Sky-Doll 3. La ville blanche
T
ous les regards du peuple de Papathéa se tournent vers Gatamaigre, relais spatial chargé de retransmettre en direct l'arrivée triomphale des hérauts Roy et Jahu. L'agitation médiatique secouant la station orbitale cache néanmoins le chaos indescriptible qui se répand à la surface de Papathéa. Sur la planète, la guerre civile fait rage et les rebelles, partisans de l'immaculée Agape, agressent l'autorité implacable de la papesse Ludovique.
Perdus dans ce vacarme politico-religieux, les esprits de Noa, Roy et Jahu, nauséaux à l'extrême, se remettent tout juste de leur mission purificatrice sur la planète Aqua.

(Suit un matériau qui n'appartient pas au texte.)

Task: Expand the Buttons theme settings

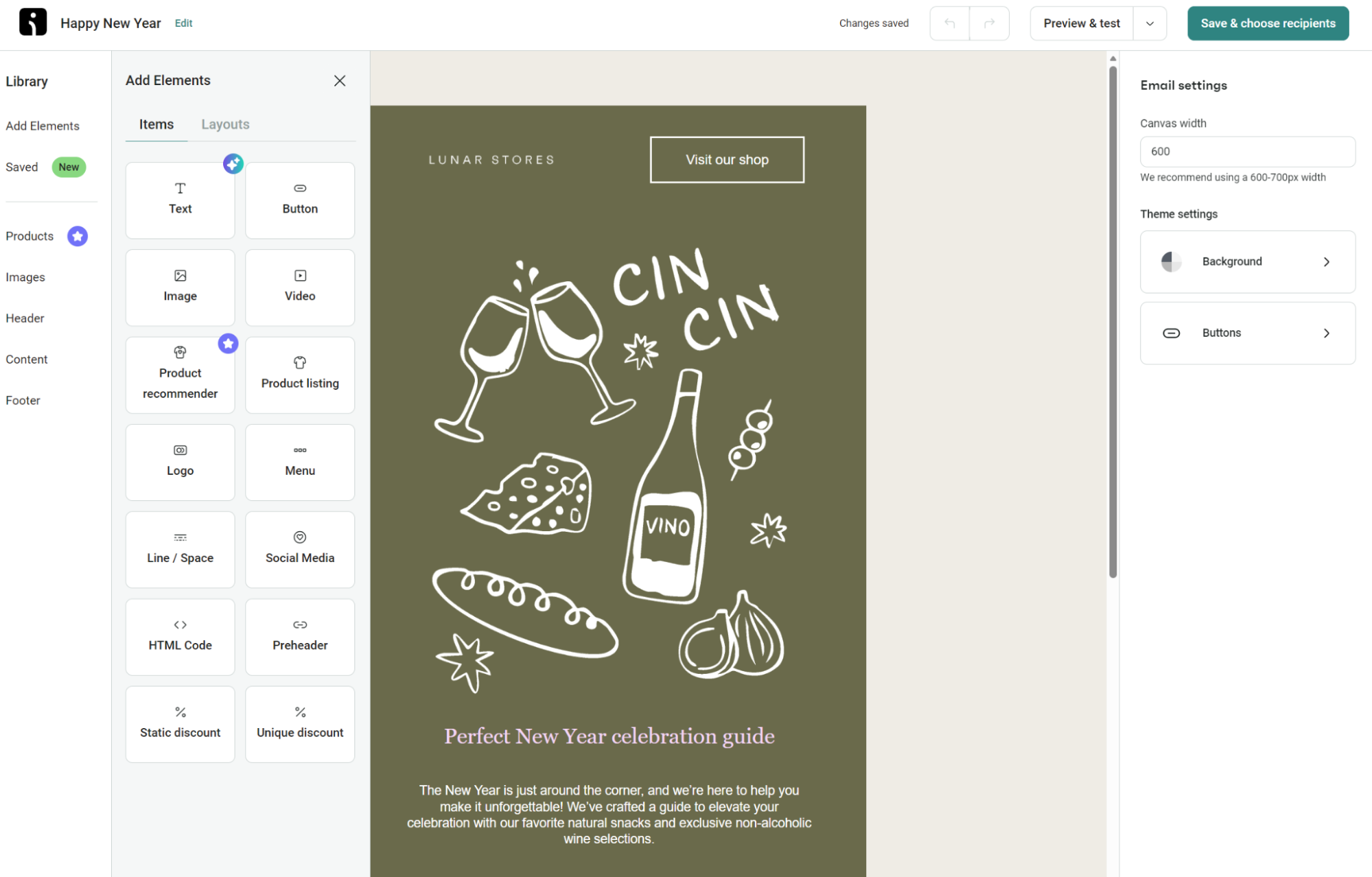Action: pyautogui.click(x=1326, y=333)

Fardés et vêtus pour la circonstance, les voici projetés sur le devant de la scène médiatique...
Soleil propose avec cette édition 2B une conclusion alternative à Skydoll, série parmi les plus populaires de l'éditeur. Le final de cet album entremêlant roughs et crayonnés ne sera pas donc pas celui de la version colorisée ( janvier 2005), qui offrira du même coup une nouvelle longévité à la série. Coup marketing ou véritable désir de montrer la BD sous un autre angle (celui de l'ébauche), il faut admettre que La Ville Blanche est un bel objet. Couverture attrayante, grand format, papier de qualité supérieure, ce tome a de quoi attirer de nombreux amateurs.
Difficile de juger un album qui a bâti sa réputation sur le travail de son couple d'auteurs: Barbucci aux crayons, Canepa aux couleurs. Le tandem est ici amputé de sa moitié... même s'ils signent conjointement le scénario de la série. Le résultat reste cependant saisissant.
La Ville Jaune, premier album de Skydoll avait séduit par un style raffraîchissant, annonçant l'invasion prochaine d'une floppée de professionnels de l'animation dans l'univers de la BD (Alary, Pedrosa, Poli, ...). La découverte de ce nouvel univers bariolé, luminescent, légèrement 70's, cédera ensuite la place dans Aqua à une cruelle illustration, impérialiste, du pouvoir tel qu'il est exercé par l'autorité de Papathéa. A l'image des idéaux dévastés de Roy, La Ville Blanche, troisième tome de la série, marque un aller-simple pour le cynisme et le retour à la dure réalité, illustré ici par l'outrageuse médiatisation de la sainte mission sur Aqua et les jeux politiques des deux factions religieuses.
La critique de notre société (et plus encore, celle de la société italienne) est ici à peine voilée tant les scènes auxquelles nous assistons nous paraissent familières. Mais à cette critique, il faudra souvent ajouter une seconde couche, complexifiant un peu plus le message de la série, ou la plongeant dans un certain relativisme, selon les goûts de chacun. Pour seul exemple, la présentatrice ultra-médiatique n'est pas seulement l'être abjecte et gavée d'audimat qu'elle peut paraître. Elle offre de surcroît à tous ses employés l'asile politique sur Gatamaigre, les sauvant des troubles secouant la planète mère. L'idée de profondeur est donc louable mais perd beaucoup de sa force à croiser sans cesse les intérêts des multiples protagonistes. Elle n'est en que plus atténuée lorsque le message final s'affichera en gras dans les dernières pages de l'album: toutes les religions se valent, restez maître de votre destin, croyez en l'amour, ...
Sur le plan graphique, on apprécie beaucoup la légèreté des quelques planches durant lesquelles Noa et Roy échapperont à la furie médiatique environnante. Ces quelques passages justifient, à mon sens, pleinement la double lecture que nous offre à gauche la page de rough, à droite celle du crayonné final. Délestées de ses mille et un détails précédents, ces pages gagnent beaucoup en lisibilité. On cerne également mieux à travers les différentes versions la façon de créer le dynamisme d'une planche.
Presque disneyen, ce final mérite tout de même de clore temporairement cette aventure en beauté. Sans surprise, La Ville Blanche parvient néanmoins à éviter le sentiment d'indigestion qu'une critique sociale boulimique et trop assaisonnée annonçait.